Dariusz Grabowski: wszystko wskazuje, że się nie mylę


14.11.2003 11:23

Kamil Durczok: Panie pośle jak mi się wydaje wczoraj byliśmy świadkami epokowego wydarzenia, oto poseł Pęk oznajmił, zaprawdę powiadam wam, ci, co mają będzie im dodane, a tym, co nie mają, będzie odebrane. Czy pan by zechciał w imieniu swego kolegi objaśnić, jak można cokolwiek odebrać tym, co nic nie mają.

Dariusz Grabowski: Łatwiej jest wytłumaczyć, jak przybędzie tym, którzy mają. Otóż stanie się to w ten sposób, że jeśli obniżymy podatek CIT, czyli od osób prawnych, a ten dotyczy przede wszystkim wielkich banków, tych najzamożniejszych. Jeśli się im obniży podatki, to im przybędzie. Odebrać tym, którzy nie mają można zawsze.

Kamil Durczok: Nie można, tak jak głupi nie może zgłupieć, panie pośle jak można odebrać komuś, kto nic nie ma.

Dariusz Grabowski: Można odebrać coś najważniejszego, można odebrać nadzieję. I to akurat w tej chwili się dzieje. Bo ludzie nie mający nic, czyli że rzeczywiście coś się uda osiągnąć, dzięki nowej, lepszej polityce, nowym rozwiązaniom gospodarczym, ale to się nie stało.

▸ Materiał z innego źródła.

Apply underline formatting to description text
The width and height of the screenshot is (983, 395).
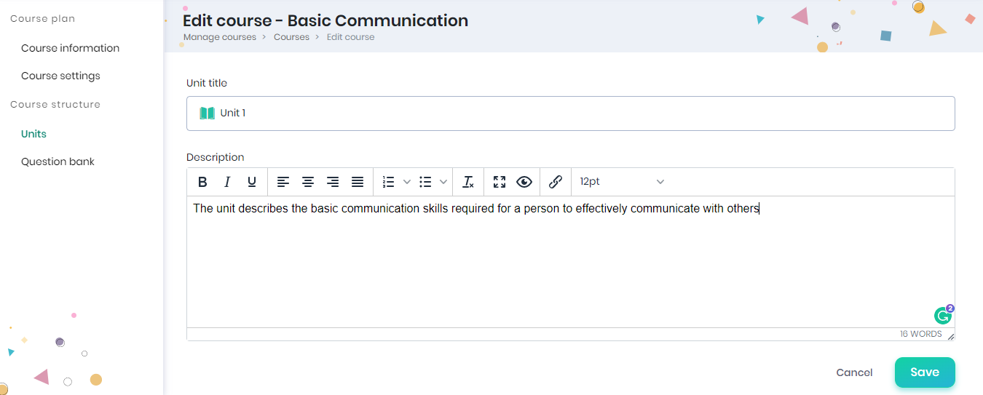(252, 182)
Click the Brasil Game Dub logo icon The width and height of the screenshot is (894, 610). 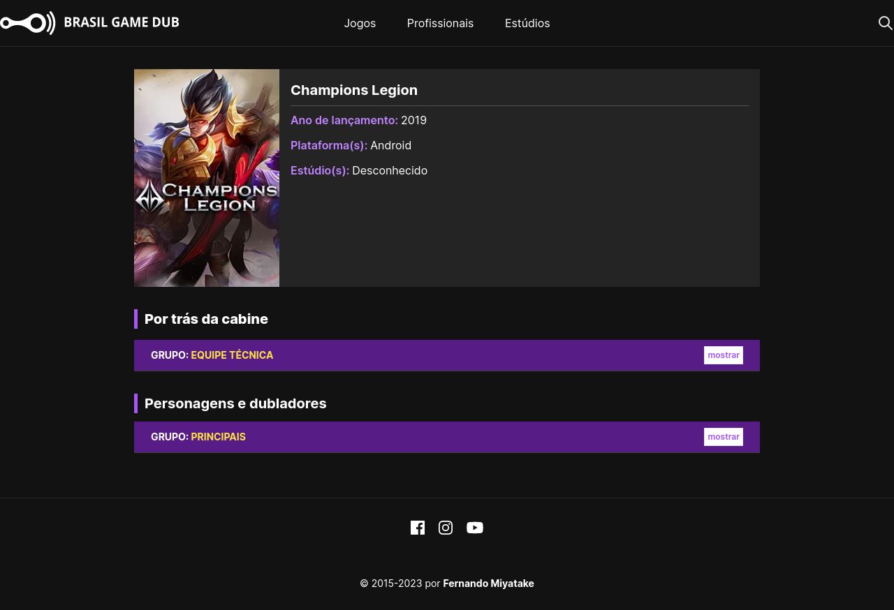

Kamil Durczok: Czyli to taka metafora posła Pęka była.

Dariusz Grabowski: Tak to interpretuję.

Kamil Durczok: PiS wstrzymuje się od głosu, bo mówi o wicepremierze Hausnerze, to nietypowy szkodnik, PO mówi, że Hausner w tym układzie politycznym to szansa na ratunek naszych finansów, tylko LPR, Samoobrona i PSL odznaczają się sokolim wzrokiem. Widzą, że to droga do nikąd, nie dopuszcza pan takiej myśli, że się państwo po prostu mylą.

Dariusz Grabowski: Dopuszczam, oczywiście, że dopuszczam. Ale wszystko wskazuje, że się nie mylę i co gorsza, przez ten kilkanaście lat, kiedy uprawiam politykę, ani razu mi się to nie zdarzyło w sprawach zasadniczych.

Kamil Durczok: Zdarzyło się państwu, nie mówię, że panu personalnie, bo wieszczyli państwo krach referendum europejskiego, a 58 procent Polaków chce do UE. Tu się państwo pomylili jako LPR.

Dariusz Grabowski: Myślę, że Liga nie mówiła, że Polacy będą głosować...

Kamil Durczok: Liga mówiła wyraźnie, wespół zresztą z Andrzejem Lepperem - szefem Samoobrony, że Polacy będą przeciwko Unii Europejskiej.

Dariusz Grabowski: Cóż, jeśli tak było rzeczywiście. Natomiast jeśli chodzi o kwestie gospodarcze, w których czuję się bardziej kompetentny, mogę powiedzieć tak, że te rozwiązania, które proponuje pan Hausner, one właściwie zaprzeczają istocie problemu, który sam uważa, że trzeba rozwiązać. A problem brzmi, dług publiczny, finanse publiczne, brak pieniędzy na utrzymanie państwa. On tych pieniędzy szuka w kieszeni najuboższych, a moim zdaniem tych pieniędzy tam nie ma, a nawet jeśli się znajdzie, to odebranie ich powoduje, że ci, którzy pracują dzięki najuboższym, czyli rolnicy, mali przedsiębiorcy, stracą zbyt, jeśli stracą zbyt, to przestaną zatrudniać, przestaną sprzedawać, przestaną płacić podatki i pętla zadłużenia państwa praktycznie się zaciśnie. Natomiast naszym zdaniem trzeba zacząć od zupełnie innej strony, ale to już jest spór, którego pan premier Hausner podjąć nie chce.